Exercise: Would you reproduce exactly the lines below from the one holding "This screenshot has width=650, height=389." through the one holding "Open the Installed", inclusive, and no others?
[[ The data open ]]
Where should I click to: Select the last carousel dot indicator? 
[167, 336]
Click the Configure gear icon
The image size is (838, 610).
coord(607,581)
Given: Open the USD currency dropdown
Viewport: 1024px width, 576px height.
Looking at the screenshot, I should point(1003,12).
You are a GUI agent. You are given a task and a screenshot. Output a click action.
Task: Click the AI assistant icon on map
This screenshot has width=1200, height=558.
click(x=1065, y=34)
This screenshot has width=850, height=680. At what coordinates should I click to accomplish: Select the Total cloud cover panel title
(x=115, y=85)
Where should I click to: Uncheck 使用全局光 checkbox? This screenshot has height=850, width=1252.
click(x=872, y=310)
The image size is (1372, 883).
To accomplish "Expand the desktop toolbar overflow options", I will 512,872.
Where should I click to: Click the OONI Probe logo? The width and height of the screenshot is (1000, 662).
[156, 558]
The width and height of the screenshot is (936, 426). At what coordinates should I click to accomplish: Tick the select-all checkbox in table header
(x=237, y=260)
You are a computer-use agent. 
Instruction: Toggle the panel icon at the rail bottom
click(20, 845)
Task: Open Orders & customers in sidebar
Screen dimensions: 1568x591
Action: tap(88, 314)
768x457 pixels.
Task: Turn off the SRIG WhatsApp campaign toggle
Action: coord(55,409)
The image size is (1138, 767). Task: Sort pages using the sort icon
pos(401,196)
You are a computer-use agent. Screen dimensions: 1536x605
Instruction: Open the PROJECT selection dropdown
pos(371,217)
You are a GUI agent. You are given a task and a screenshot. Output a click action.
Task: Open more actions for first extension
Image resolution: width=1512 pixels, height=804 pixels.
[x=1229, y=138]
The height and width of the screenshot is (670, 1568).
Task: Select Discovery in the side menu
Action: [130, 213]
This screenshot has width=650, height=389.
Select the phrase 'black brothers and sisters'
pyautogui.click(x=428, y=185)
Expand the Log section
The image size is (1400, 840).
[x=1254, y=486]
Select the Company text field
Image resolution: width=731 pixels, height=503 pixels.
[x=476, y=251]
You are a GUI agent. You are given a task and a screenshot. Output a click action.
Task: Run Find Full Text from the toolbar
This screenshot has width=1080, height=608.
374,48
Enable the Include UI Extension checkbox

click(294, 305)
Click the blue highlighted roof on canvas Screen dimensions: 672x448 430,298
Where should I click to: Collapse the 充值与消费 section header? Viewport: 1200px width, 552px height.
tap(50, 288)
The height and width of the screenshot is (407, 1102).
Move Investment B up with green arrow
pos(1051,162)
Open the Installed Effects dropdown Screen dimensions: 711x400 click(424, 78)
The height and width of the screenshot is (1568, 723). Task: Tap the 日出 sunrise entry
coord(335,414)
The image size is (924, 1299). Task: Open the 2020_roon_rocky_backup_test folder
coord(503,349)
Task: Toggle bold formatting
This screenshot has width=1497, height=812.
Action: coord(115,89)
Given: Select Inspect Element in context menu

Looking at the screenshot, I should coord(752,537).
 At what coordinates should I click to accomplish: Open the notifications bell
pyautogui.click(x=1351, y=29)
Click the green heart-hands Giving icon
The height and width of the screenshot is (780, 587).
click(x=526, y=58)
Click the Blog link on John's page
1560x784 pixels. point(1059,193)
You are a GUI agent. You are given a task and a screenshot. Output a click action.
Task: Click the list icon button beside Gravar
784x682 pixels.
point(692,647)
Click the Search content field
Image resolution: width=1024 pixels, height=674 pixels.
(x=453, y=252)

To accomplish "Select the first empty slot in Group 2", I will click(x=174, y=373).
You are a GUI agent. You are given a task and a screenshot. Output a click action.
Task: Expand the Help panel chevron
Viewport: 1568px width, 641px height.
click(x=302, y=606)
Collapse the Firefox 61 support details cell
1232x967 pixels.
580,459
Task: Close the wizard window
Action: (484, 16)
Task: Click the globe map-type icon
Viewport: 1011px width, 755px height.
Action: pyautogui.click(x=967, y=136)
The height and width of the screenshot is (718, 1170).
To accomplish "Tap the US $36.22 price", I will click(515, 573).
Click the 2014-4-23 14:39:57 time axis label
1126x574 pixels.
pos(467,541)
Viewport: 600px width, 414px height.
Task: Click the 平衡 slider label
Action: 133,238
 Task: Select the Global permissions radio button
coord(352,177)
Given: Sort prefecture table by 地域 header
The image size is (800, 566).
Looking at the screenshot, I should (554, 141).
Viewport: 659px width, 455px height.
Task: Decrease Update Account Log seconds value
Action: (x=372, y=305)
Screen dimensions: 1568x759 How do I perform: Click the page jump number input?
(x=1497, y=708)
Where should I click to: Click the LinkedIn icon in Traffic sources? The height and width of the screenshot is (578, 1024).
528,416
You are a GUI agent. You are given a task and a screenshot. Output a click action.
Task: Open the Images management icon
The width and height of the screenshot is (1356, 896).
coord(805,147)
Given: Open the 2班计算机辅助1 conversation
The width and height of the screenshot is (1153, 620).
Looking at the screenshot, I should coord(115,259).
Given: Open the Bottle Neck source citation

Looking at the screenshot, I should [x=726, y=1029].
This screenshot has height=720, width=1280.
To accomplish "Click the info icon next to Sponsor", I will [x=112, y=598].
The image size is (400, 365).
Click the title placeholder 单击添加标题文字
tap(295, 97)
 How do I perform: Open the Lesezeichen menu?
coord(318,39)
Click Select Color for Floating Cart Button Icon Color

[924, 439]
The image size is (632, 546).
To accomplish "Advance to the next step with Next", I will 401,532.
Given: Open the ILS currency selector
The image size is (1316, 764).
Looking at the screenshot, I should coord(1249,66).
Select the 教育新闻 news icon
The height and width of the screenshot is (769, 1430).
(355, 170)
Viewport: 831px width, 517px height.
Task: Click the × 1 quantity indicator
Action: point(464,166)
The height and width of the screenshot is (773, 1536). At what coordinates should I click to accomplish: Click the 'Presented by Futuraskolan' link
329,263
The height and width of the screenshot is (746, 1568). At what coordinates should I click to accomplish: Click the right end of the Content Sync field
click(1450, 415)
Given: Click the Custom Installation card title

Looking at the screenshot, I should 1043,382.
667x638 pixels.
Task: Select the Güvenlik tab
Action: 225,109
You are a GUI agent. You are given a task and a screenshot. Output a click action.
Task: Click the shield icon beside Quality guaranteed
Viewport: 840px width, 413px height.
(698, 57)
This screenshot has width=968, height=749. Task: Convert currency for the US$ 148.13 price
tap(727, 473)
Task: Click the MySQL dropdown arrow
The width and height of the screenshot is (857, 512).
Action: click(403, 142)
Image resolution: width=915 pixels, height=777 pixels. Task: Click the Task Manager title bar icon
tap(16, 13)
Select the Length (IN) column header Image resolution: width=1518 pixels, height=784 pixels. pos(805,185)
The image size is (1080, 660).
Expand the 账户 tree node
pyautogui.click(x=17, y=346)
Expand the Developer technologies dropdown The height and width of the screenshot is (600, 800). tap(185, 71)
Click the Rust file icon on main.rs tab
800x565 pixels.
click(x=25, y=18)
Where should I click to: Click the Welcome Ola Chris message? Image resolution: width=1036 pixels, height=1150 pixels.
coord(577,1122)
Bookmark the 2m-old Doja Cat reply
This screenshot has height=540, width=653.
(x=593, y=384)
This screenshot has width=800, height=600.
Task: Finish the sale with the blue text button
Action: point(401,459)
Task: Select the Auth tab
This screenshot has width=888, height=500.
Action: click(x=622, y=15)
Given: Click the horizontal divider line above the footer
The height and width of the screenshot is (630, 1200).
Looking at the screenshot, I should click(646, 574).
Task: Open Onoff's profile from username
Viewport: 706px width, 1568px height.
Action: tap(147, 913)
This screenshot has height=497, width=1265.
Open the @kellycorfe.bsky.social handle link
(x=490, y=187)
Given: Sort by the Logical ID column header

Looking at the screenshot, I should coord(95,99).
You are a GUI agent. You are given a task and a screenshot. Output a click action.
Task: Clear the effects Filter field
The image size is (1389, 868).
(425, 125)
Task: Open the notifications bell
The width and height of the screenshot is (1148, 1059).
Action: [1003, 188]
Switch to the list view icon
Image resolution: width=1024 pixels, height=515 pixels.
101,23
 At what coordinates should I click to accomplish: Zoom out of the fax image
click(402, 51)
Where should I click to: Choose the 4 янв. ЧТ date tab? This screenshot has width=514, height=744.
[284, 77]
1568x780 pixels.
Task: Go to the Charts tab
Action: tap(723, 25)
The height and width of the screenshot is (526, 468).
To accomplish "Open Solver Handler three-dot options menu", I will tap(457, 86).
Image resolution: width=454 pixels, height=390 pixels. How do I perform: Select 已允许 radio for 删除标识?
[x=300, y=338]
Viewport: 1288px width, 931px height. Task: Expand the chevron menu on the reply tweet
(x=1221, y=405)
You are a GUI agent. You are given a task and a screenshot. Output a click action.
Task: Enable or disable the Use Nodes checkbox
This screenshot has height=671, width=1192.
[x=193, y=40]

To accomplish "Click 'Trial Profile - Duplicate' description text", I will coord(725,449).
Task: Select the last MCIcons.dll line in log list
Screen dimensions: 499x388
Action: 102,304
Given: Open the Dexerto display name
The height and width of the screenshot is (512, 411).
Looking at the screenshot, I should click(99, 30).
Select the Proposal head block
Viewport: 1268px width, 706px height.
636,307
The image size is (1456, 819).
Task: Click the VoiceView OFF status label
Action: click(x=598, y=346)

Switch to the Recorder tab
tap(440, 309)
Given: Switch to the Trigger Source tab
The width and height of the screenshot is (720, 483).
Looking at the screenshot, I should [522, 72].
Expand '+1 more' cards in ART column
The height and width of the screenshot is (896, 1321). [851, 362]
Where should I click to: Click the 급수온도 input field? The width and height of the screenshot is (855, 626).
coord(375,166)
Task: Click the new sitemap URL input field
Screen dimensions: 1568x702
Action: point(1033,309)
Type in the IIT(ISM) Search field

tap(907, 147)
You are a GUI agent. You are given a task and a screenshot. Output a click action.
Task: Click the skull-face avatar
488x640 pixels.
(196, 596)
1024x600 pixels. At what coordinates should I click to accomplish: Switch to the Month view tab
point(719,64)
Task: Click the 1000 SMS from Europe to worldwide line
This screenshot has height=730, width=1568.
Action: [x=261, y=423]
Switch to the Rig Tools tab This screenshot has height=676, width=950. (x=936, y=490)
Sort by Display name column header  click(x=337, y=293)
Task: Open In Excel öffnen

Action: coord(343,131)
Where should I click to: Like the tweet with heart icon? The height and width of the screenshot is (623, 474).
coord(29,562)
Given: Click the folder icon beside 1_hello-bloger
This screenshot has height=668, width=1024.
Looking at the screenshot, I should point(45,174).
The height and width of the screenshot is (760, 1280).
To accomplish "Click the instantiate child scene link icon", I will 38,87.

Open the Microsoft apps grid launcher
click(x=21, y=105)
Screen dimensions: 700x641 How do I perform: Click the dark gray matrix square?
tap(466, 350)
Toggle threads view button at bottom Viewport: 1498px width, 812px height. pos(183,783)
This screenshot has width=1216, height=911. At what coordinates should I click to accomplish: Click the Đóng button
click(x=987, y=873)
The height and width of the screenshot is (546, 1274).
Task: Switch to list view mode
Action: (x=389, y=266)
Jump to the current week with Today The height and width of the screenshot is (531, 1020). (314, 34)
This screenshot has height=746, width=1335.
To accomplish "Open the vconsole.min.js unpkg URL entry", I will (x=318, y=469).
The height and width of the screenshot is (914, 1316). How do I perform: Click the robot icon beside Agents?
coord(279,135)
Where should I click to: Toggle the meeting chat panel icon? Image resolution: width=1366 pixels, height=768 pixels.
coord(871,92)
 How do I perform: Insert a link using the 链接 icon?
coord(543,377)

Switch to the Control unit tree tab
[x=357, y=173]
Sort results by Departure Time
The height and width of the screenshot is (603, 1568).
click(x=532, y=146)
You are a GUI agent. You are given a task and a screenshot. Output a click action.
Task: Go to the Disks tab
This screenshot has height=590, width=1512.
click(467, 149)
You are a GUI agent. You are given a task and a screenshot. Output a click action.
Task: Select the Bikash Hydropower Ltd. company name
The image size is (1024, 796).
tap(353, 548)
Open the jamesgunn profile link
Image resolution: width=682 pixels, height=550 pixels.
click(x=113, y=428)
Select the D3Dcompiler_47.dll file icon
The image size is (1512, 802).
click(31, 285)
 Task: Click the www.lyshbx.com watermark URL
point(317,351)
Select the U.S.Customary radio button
[[ The data closed ]]
The completed task:
This screenshot has width=650, height=389.
Select the phrase 'black brothers and sisters'
pyautogui.click(x=428, y=185)
Expand the Log section
The image size is (1400, 840).
[x=1254, y=486]
Select the Company text field
Image resolution: width=731 pixels, height=503 pixels.
[x=476, y=251]
You are a GUI agent. You are given a task and a screenshot. Output a click action.
Task: Run Find Full Text from the toolbar
This screenshot has width=1080, height=608.
374,48
Enable the Include UI Extension checkbox

click(294, 305)
Click the blue highlighted roof on canvas Screen dimensions: 672x448 430,298
Where should I click to: Collapse the 充值与消费 section header? Viewport: 1200px width, 552px height.
tap(50, 288)
The height and width of the screenshot is (407, 1102).
Move Investment B up with green arrow
pos(1051,162)
Open the Installed Effects dropdown Screen dimensions: 711x400 click(424, 78)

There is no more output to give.